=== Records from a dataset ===
— start —

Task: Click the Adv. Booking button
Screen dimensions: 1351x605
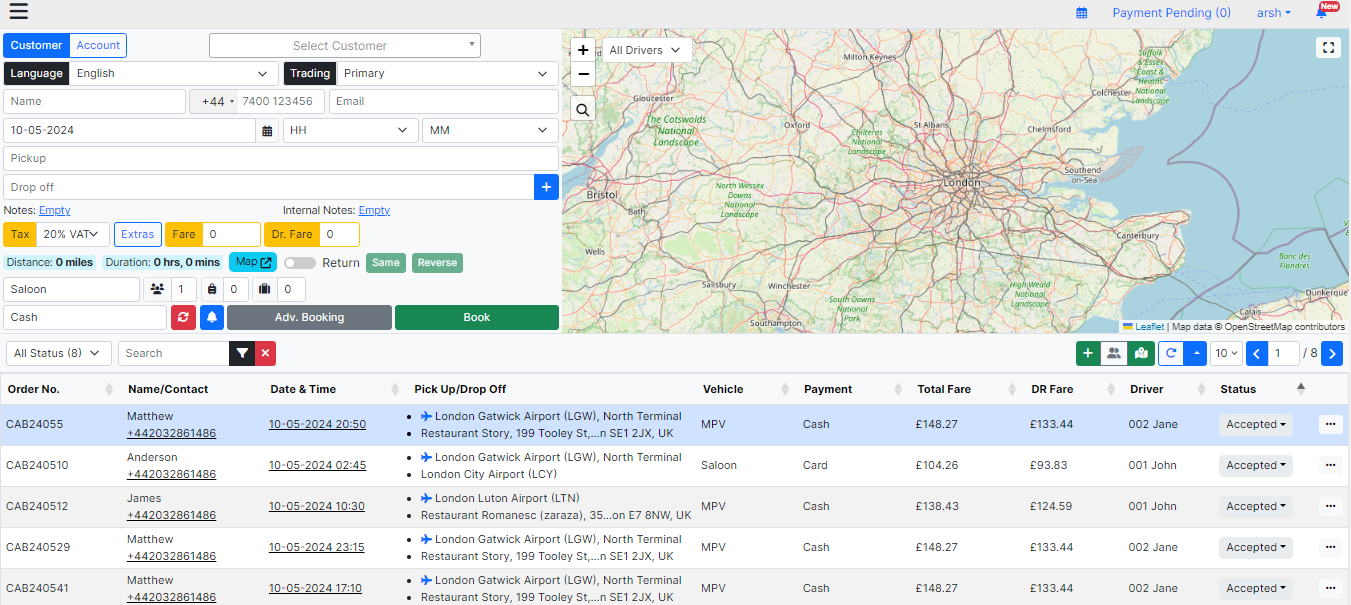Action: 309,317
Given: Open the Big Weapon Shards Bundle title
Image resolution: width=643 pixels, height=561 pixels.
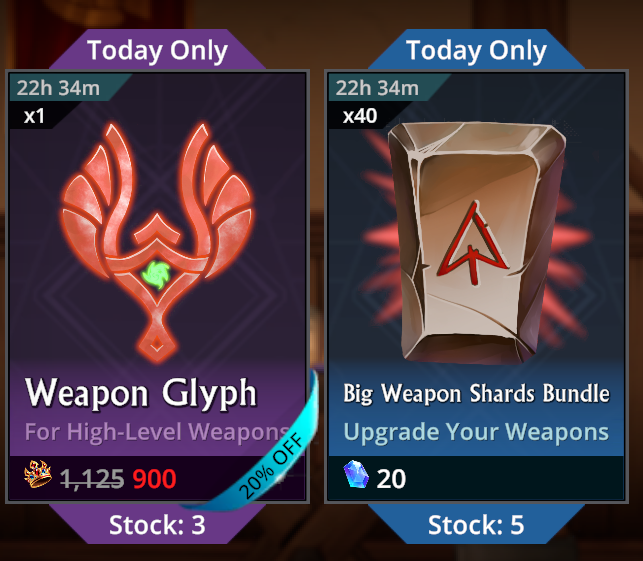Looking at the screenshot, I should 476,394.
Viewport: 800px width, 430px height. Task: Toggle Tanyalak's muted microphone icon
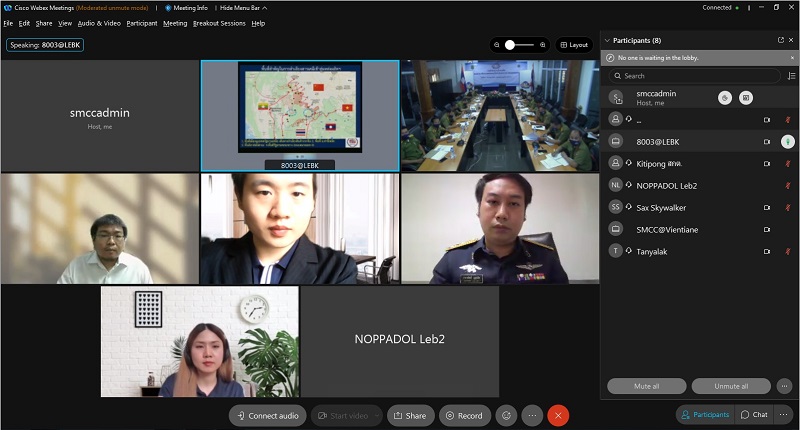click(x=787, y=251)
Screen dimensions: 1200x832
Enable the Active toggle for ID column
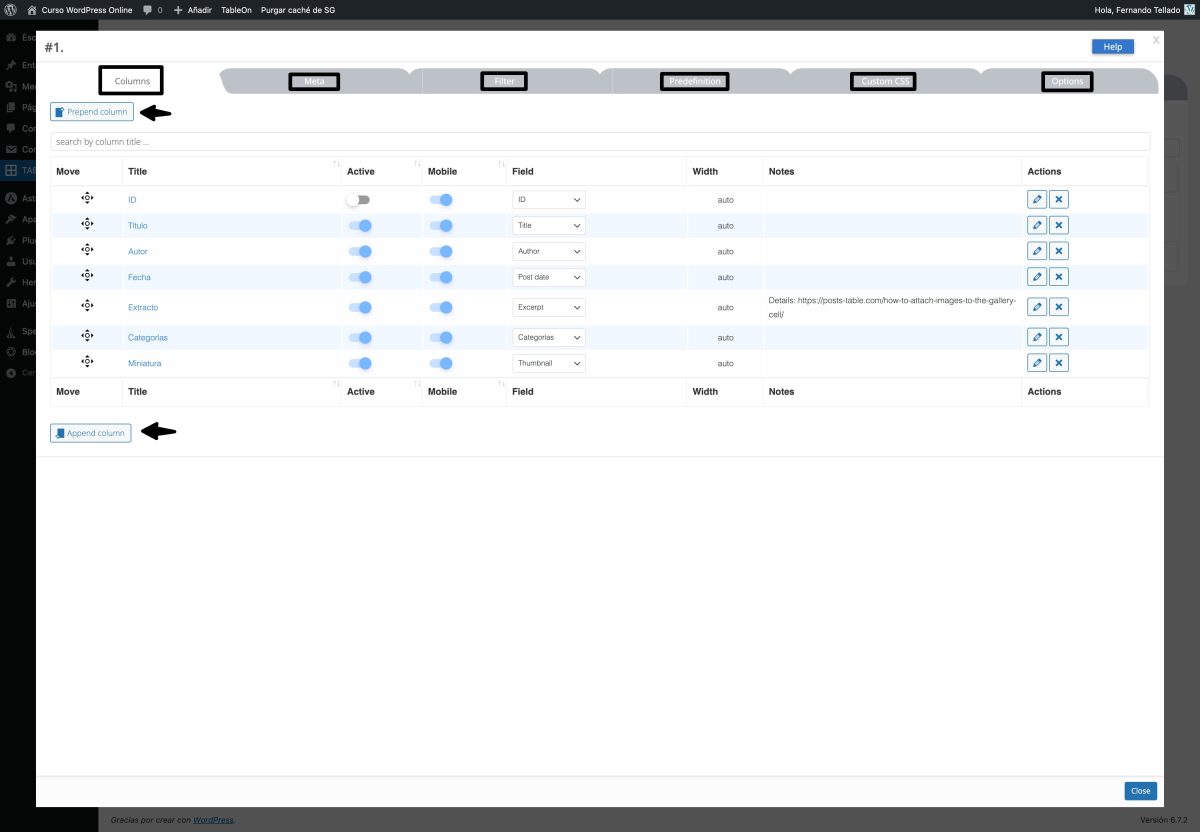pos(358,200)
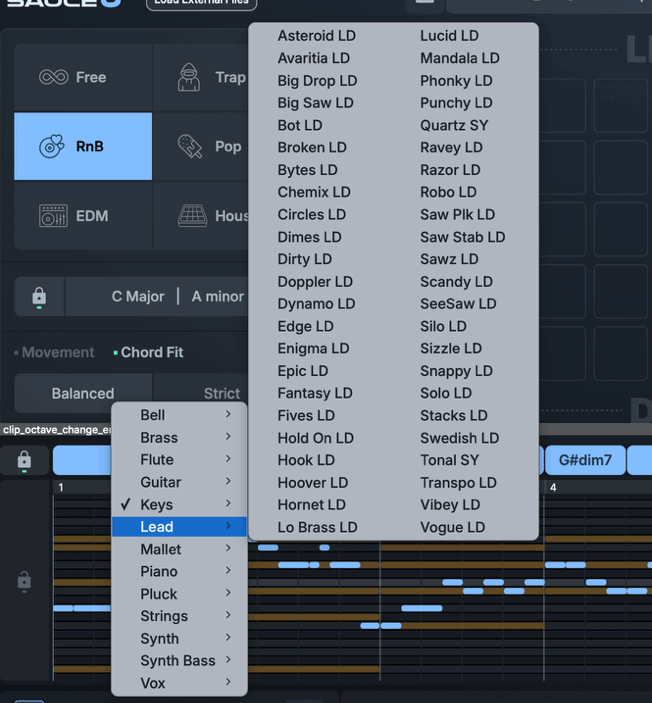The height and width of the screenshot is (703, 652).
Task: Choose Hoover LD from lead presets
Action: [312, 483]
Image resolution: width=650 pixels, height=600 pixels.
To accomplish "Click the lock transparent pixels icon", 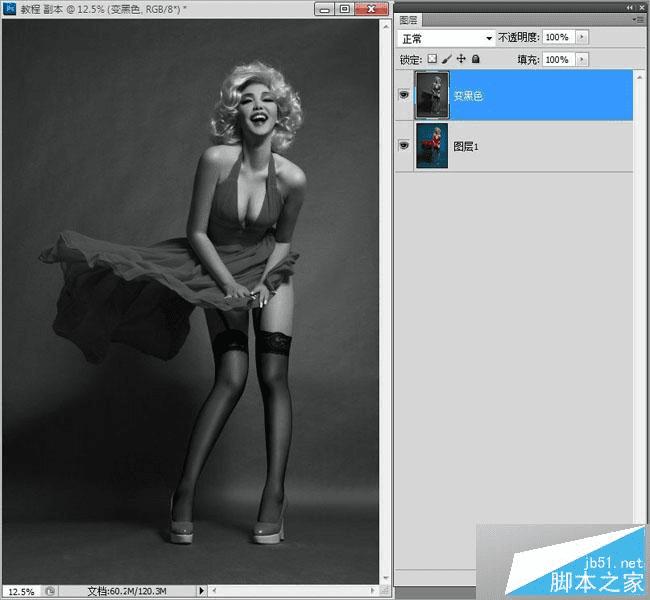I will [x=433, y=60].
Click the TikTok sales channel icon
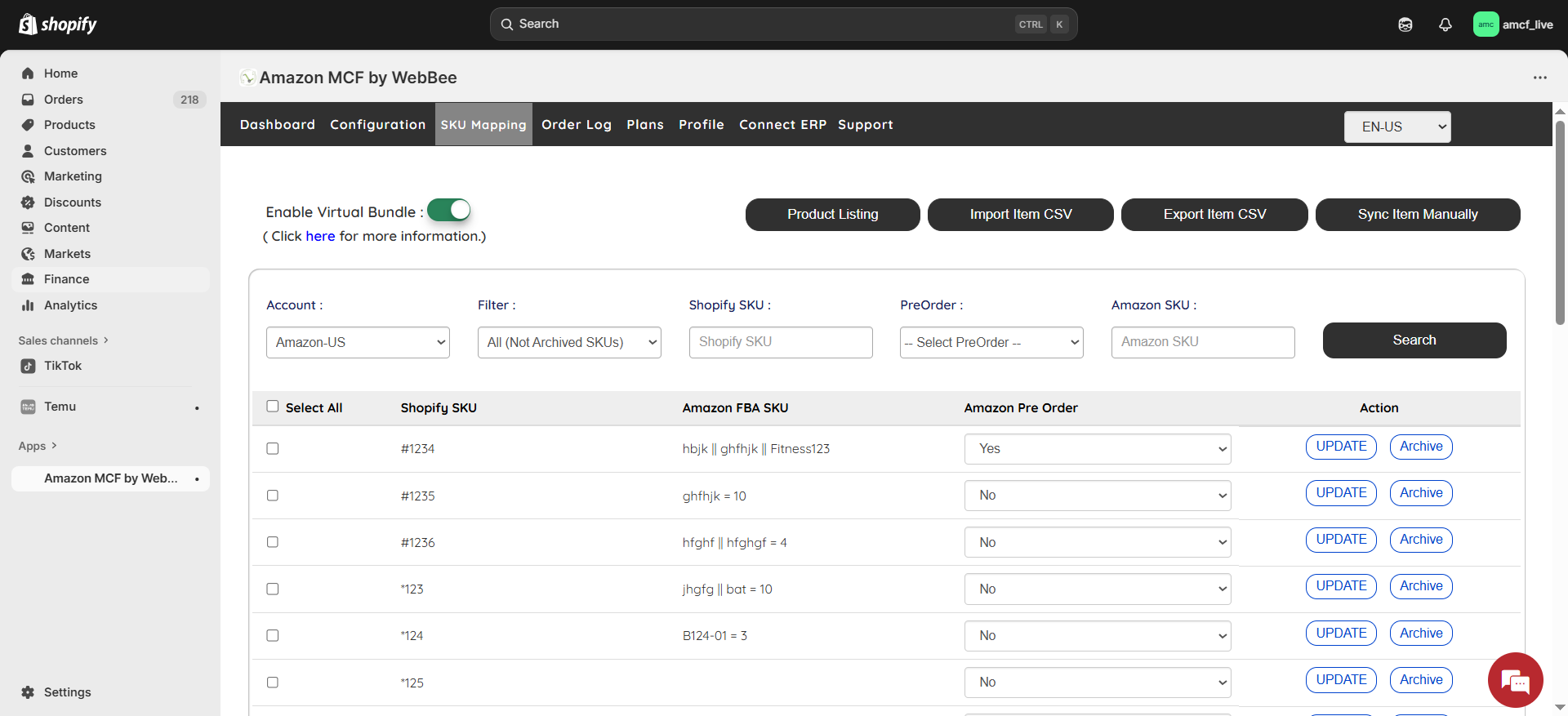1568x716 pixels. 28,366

— end —

=== WHAT IS BEING ASKED ===
Render the records from the line containing "Viewport: 800px width, 430px" through the line containing "click(x=787, y=251)", both included, as a JSON list of strings with one string per line. Skip blank lines and leave the pictures out.

=== EXERCISE RESULT ===
[
  "Viewport: 800px width, 430px height. Task: Toggle Tanyalak's muted microphone icon",
  "click(x=787, y=251)"
]